Overall drug payments face 2 percent cut

If oncologists were hoping for a break from third-quarter 2005 drug payments, they were sadly mistaken.

Even though the Centers for Medicare and Medicaid Services has been collecting information from physicians who say they can't obtain drugs at the rock-bottom prices Medicare has been paying, the newest numbers don't show much improvement. CMS released the latest drug rates, based on 106 percent of Average Sales Price data, and many chemotherapy drugs were treated to sharp decreases.

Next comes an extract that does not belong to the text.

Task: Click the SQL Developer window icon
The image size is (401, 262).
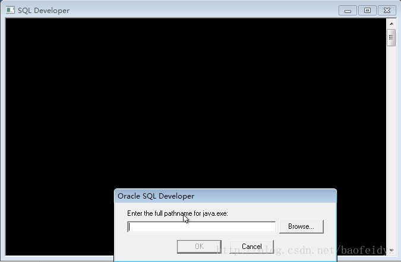Action: pos(10,10)
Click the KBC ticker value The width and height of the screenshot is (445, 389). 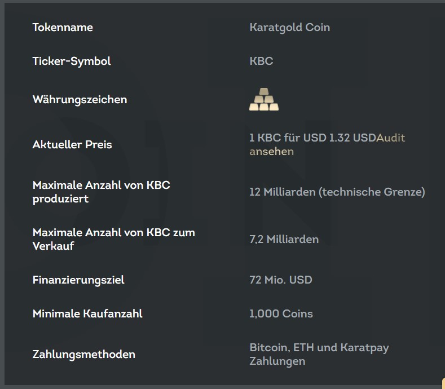click(x=261, y=61)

The hardest hit include Cytarabine (J9100 and J9110), which dropped around 38 percent; Etoposide (J9181 and J9182), which dropped around 33 percent; and Carboplatin injection (J9045), which fell around 31 percent. Other drugs hit with serious decreases included Cisplatin injection (J9060 and J9062), Vinorelbine (J9390), Bleomycin sulfate (J9040) and Daunorubicin (J9150).

CMS insisted that it didn't hit the highest-volume drug codes hard. For 20 out of the top 40 most common drugs, payment amounts changed 2 percent or less. And for 18 out of the 40 highest-volume drugs, payment amounts actually increased, CMS says. But the average amount Medicare pays for all drugs will decrease by 2 percent in July, and so will the average payment for the top physician-administered drugs.

"The decrease in so many of the drugs that oncology practices use will be huge for several practices," says Carolyn Davis, director of reimbursement with Oncology Hematology West in Papillion, NE. Smaller practices, that can't take advantage of volume purchasing rebates, will have an especially hard time with these new rates. Davis says Oncology Hematology West will be looking at its drug regimens in the light of these new numbers.

CMS insists that the dropping drug prices prove that the Medicare drug payment reforms are succeeding and providers are finding drugs at lower prices. The agency says it can't find any evidence that patients are having trouble obtaining the drugs they need. If anything, early data shows that physicians are using more of these drugs in 2005 than in 2004.